→ Texte source:
+ + + + + + +
Qu’ont en commun la pâte à crêpes et le sang des patients hospitalisés? Pour l’un comme pour l’autre, il est d’usage de bien les diluer pour éviter des grumeaux — ou des caillots sanguins. Le Dr Grégoire Le Gal, médecin et scientifique principal à L’Hôpital d’Ottawa, et crêpier de renom dans sa ville natale, cherche certes à savoir si l’administration d’anticoagulants à tous ces patients est aussi efficace que ce que l’on croyait. Cela dit, il ne remet pas en question le paradigme actuel entourant les crêpes.
Les travaux cliniques menés par le Dr Le Gal, interniste général de formation travaillant en hématologie, le conduisent quasiment partout dans l’hôpital – il traite les patients là où ils se trouvent. Comme il le dit si bien « rien ne nous arrête ».
Lisez la suite pour savoir comment le Dr Le Gal s’est retrouvé à L’Hôpital d’Ottawa et découvrir l’innovation pratique qui lui a valu le Prix Dr Michel-Chrétien du chercheur de l’année 2024.
+ + + + + + +
→ Consigne 1:
Répondez, s’il vous plaît, aux questions suivantes sur le texte consacré au Dr Le Gal, une réponse par ligne :
(a) Quel poste le Dr Le Gal occupe-t-il à L’Hôpital d’Ottawa ?
(b) Quelle est sa formation ?
(c) Quel prix a-t-il reçu ?
→ Consigne 2: Recopiez le passage du texte consacré au Dr Le Gal qui va de « Lisez la suite » jusqu’à « de l’année 2024. », en remplaçant « innovation » par « avancée ».
+ + + + + + +
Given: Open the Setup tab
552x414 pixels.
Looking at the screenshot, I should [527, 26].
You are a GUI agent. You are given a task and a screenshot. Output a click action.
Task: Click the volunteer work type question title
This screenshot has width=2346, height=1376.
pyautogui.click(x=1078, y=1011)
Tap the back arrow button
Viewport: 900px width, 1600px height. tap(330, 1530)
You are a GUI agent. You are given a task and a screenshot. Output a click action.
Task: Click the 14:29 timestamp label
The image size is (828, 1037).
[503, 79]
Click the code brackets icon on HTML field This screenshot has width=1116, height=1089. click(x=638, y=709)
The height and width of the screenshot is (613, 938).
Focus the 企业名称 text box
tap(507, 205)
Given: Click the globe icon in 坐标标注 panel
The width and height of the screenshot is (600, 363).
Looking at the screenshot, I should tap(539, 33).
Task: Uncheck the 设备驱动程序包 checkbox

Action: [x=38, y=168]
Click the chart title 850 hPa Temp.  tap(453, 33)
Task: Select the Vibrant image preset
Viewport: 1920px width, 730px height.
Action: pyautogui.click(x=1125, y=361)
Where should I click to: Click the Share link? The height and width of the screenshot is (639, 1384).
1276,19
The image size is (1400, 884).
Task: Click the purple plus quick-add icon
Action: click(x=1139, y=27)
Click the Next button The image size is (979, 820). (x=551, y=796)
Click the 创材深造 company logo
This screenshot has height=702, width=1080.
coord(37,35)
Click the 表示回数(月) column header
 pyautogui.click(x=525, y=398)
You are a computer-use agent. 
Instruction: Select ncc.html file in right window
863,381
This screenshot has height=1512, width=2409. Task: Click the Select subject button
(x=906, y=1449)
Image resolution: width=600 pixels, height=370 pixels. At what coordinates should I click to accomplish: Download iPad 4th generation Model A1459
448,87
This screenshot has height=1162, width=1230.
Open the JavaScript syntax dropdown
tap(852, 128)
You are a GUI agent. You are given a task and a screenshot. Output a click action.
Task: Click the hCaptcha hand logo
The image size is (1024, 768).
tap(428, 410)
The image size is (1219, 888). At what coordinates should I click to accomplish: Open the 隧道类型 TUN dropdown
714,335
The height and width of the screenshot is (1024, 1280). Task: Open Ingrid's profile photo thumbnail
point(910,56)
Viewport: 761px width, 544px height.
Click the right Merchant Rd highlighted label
+ + + + + + +
→ Résultat 1:
(a) Médecin et scientifique principal.
(b) Interniste général.
(c) Le Prix Dr Michel-Chrétien du chercheur de l’année 2024.

→ Résultat 2:
Lisez la suite pour savoir comment le Dr Le Gal s’est retrouvé à L’Hôpital d’Ottawa et découvrir l’avancée pratique qui lui a valu le Prix Dr Michel-Chrétien du chercheur de l’année 2024.